WHERE: Huber Memorial Church
5701 York Road
Baltimore, MD 21212
Here are some links, so you can get up to speed before you go:
- Rolley’s Plan: “The Rolley Plan to Improve Baltimore’s Education System for the Future of Our Children and Our City” (PDF)
- My critique: Roll(ey) Call: Why the Frontrunner for Mayor Needs to Revise His Education Plan, ASAP, June 19, 2011
A little note: Since June 19, the Rolley campaign has rephrased its pitch. “Mayoral control” and “vouchers” were initially touted as “radical.” Now, you’ll hear references to “city control” and “helping students escape the worst performing middle schools.”*
- News on the recent cheating revelations, which Rolley referred to in his invitation to tonight’s event: “Cheating, tampering found in city schools,” The Baltimore Sun, Erica L. Green, June 23, 2011
- A light factcheck of Rolley’s criticisms of the current mayor, post cheating revelations: “O Rolley?” City Paper blog, Eric Erickson, Jr., June 23, 2011
Here are two questions I’d like to put on the table:
- Rolley claims his plan has “been proven to work in other cities.” I’m interested to hear which cities and what constitutes proof.

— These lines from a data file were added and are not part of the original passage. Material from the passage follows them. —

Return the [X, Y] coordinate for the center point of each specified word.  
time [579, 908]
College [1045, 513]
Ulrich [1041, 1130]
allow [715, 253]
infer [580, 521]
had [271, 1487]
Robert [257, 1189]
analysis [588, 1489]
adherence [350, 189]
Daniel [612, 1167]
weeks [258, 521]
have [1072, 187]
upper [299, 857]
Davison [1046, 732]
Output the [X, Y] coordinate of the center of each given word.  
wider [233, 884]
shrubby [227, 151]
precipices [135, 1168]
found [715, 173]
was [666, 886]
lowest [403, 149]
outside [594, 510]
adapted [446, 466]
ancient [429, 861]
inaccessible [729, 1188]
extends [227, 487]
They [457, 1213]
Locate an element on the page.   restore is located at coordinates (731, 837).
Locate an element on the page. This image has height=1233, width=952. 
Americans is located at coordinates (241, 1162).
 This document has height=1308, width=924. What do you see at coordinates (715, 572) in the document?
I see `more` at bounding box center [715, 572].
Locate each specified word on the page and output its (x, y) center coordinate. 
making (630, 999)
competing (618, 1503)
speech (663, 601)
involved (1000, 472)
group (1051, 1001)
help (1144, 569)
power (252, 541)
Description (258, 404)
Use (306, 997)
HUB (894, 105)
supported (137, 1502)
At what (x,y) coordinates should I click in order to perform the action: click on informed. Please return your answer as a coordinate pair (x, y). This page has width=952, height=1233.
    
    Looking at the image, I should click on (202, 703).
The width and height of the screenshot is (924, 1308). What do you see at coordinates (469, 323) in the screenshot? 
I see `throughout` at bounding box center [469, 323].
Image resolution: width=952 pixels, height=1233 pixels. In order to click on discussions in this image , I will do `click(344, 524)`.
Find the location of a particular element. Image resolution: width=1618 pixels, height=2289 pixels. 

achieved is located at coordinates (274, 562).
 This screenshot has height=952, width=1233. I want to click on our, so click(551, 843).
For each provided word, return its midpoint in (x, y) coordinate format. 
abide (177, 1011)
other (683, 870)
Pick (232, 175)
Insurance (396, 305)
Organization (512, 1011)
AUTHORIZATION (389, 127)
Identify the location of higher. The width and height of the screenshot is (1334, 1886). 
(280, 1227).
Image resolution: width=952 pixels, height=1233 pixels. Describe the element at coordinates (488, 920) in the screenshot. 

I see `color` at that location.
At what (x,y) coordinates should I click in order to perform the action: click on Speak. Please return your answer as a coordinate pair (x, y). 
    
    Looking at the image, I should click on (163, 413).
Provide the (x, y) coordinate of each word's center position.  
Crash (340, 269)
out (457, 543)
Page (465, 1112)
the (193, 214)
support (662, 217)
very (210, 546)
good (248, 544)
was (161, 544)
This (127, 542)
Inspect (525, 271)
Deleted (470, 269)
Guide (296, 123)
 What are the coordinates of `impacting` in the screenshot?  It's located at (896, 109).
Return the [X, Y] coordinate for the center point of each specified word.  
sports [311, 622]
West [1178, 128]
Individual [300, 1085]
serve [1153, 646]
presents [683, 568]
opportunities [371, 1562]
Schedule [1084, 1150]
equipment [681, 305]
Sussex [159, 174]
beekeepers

- The citywide enrollment model of charter schools undercuts the role that zoned public schools can play in attracting new residents to city neighborhoods. So why is Otis Rolley – a city planner and a parent of a student at Roland Park Elementary/Middle School – pushing so hard for charter schools? (Which are proliferating apace as it is.)
I may not get a chance to ask these questions. So why not start the conversation here? Comments welcome.
* NOTE: In a handout from the town hall meeting itself, the campaign refers to vouchers as “opportunity scholarships.”